The [c]court finds [a]ggravating
[f]actor [(9)] as well. . . . [T]hose who prey upon young children, those who act in this manner, those who choose to violate our laws, particularly when it involves children, need to know that they should expect lengthy prison terms, if convicted.
On the nature of the sentences, the judge noted:
As to Yarbough, pursuant to [N.J.S.A.] 2C:44-5, the [c]court makes the following findings. First, that these crimes continued over the course of many years, if not on a daily basis, almost on a daily basis. Further, that these crimes and their objectives, although arguably not independent of each other, they demonstrated a pattern of abuse and depravity of an almost unspeakable kind. The capacity to harm the victims, plural, was immeasurable. Yet[, defendant] carried out [these acts] without thought or care as to their impact.
The objectives of the offenses were for the defendant's perverse pleasure. As for violence, one often thinks of physical conduct or physical abuse when we think of violence. But in this case, the violence done to the victims was equally as devastating as any physical violence. These children had their right to be raised in an environment free from atrocities such as those carried out in front of their very eyes. These atrocities were carried out . . . by this defendant . . . .
It had the effect of stealing from them something that should have been protected in childhood. . . . This behavior was not a single period of aberrant behavior. It was a protracted period of unending abuse. These crimes included multiple victims . . . . The crimes were numerous.
And, . . . under Yarbough[,] the [c]court finds in applying those guidelines as it has . . . that there are no free crimes. The [c]court . . . finds the following as the aggravating factor for imposing consecutive sentences.
The gravity of harm and the vulnerability of these victims. . . .
[T]his [c]court finds that the magnitude of what was done and what took place, the injuries inflicted upon innocent individuals must not and cannot be countenanced. And[,] there must be an appropriate punishment to fit the crime.
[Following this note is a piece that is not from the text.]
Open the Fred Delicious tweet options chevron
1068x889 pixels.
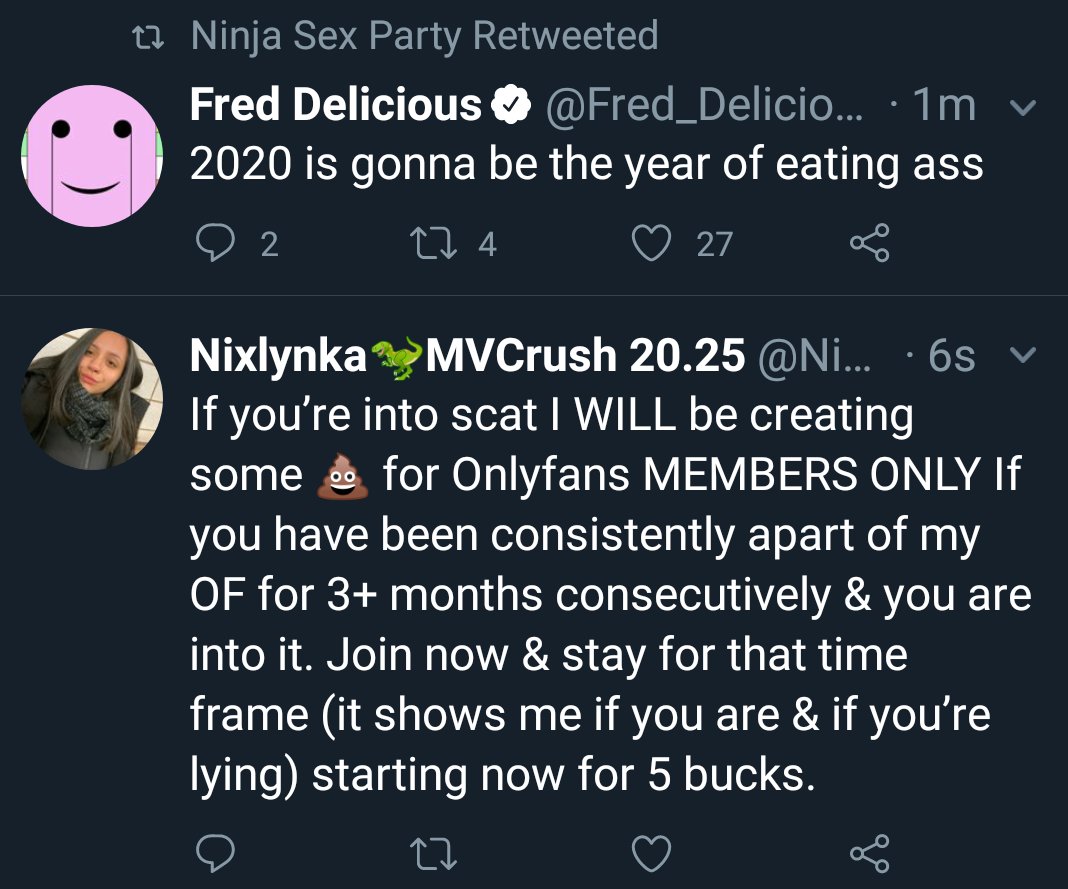[x=1021, y=106]
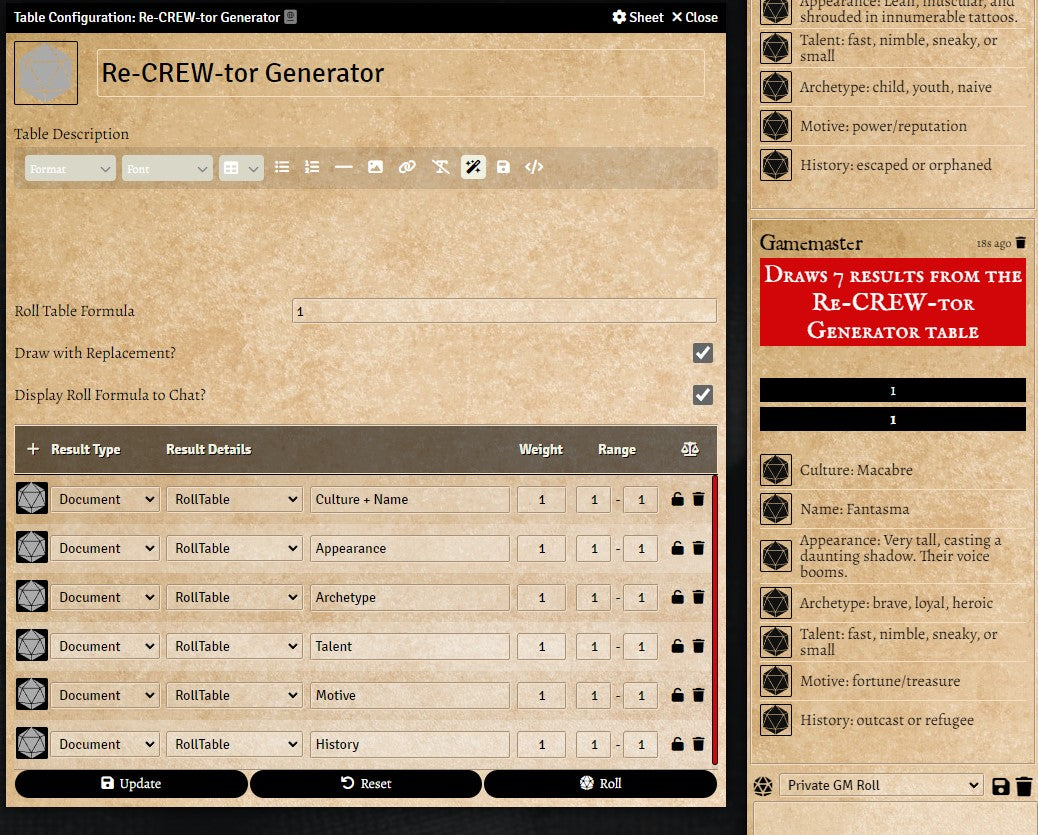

Here, the jury convicted defendant on multiple offenses. The judge did not sentence defendant to consecutive terms on "each offense," Miller, supra, 108 N.J. at 122. Instead, in imposing maximum sentences, the judge found certain aggravating factors based upon "competent credible evidence in the record," Bieniek, supra, 200 N.J. at 608, and found the circumstances of the case so extreme as to render necessary three consecutive sentences, Rodgers, 230 N.J. Super. at 603. The judge exercised proper judicial discretion in imposing the sentences. Rogers, supra, 236 N.J. Super. at 383. As such, we find no error; the punishment does not "shock the judicial conscience," Roth, supra, 95 N.J. at 364.
Defendant argues that the judge erred in imposing SNSF penalties on Counts Four to Nine because the dates of the offenses preceded N.J.S.A. 2C:43.2's enactment, which authorizes the SNSF. The State concedes such was error. Therefore, we remand to vacate the SNSF penalties pertaining to Counts Four to Nine. The SNSF penalty as to Count Three remains.
Affirmed and remanded to vacate the SNSF assessment on Counts Four to Nine.